A letter to white liberals, my family and friends,
Donald Trump’s rhetoric, and that of the people who support him, makes each of you uncomfortable.
I share your discomfort, anger, sadness, and, at times, terror over what might come as Trump rolls out his nightmare vision of technologically armed white supremacist government.
But I am writing with a frank reminder and an urgent plea.
First, the reminder: radical queers, trans people, black people, Muslims, incarcerated people, Native Americans, immigrants and the undocumented, people with disabilities, and those who live at the intersections of these identities—all have lived with this discomfort and terror for decades or centuries. So, to watch this may feel like a nightmare unfolding, but its contours are not new.
Unfortunately, marginalized people have often appeared in liberal and Democratic efforts as tokens, people whose lives and value have been invoked in order to win elections but whose humanity has been negated by actual policy. In particular, too many liberals have been complacent toward mass incarceration, police violence and global militarized capitalism, which have kept whole groups of people vulnerable and unsafe in the U.S. and around the world.

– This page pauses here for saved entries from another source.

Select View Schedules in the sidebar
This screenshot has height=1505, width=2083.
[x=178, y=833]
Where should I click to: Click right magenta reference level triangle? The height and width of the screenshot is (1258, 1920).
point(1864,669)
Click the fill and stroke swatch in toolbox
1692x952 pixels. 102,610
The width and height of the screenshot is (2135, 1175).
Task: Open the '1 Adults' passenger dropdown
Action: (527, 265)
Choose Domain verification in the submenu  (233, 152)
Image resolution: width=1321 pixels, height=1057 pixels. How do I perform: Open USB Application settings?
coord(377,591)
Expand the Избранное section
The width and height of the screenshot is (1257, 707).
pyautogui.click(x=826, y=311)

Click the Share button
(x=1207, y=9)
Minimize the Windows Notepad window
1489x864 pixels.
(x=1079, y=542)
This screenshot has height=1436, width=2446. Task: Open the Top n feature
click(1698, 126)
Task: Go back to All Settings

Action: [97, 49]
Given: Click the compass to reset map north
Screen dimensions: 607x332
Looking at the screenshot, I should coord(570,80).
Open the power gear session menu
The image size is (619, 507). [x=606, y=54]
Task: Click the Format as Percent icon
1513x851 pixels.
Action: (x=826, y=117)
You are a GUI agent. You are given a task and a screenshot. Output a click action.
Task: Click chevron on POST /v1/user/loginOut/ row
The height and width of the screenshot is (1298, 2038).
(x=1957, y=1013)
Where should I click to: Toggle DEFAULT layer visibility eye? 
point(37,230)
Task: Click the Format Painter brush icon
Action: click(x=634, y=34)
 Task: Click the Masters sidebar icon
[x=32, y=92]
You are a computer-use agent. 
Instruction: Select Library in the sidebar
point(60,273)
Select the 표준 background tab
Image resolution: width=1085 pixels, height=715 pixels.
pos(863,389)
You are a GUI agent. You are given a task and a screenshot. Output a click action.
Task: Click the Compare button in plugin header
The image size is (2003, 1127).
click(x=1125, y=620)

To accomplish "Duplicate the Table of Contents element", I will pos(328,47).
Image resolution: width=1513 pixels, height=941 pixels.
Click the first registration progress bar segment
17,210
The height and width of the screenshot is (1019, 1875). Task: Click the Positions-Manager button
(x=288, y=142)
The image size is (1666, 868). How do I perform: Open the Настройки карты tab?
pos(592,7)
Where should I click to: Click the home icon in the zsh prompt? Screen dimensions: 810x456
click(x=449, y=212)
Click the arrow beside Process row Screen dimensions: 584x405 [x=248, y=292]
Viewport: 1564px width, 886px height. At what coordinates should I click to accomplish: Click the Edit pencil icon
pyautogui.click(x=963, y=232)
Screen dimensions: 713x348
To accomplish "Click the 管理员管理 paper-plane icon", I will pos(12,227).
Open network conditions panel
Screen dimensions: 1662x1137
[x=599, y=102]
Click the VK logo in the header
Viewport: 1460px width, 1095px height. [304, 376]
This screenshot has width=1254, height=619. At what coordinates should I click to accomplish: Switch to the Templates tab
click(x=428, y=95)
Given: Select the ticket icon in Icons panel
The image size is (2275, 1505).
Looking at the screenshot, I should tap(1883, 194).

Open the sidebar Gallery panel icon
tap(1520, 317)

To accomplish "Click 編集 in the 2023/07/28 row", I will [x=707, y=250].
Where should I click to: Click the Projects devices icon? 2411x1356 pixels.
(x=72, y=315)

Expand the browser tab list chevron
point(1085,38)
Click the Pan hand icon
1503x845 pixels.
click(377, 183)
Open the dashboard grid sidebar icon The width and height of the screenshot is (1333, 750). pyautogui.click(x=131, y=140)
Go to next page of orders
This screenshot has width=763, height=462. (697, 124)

Even before this election, we have been asking for something bigger, something more visionary than token diversity: A world in which Black lives really do matter. A world in which trans bodies are celebrated and safe. An end to white supremacist policies of incarceration and border control that take many lives each year. Economic justice and a rebuke of neoliberalism and privatization of basic needs like water, a demand that people across the globe have access to land, work, water, shelter and power.
These are beautiful possibilities, full of hope and solidarity. And yet when we ask for those things as a comprehensive vision, we are portrayed as absurd, as outsiders with impossible dreams.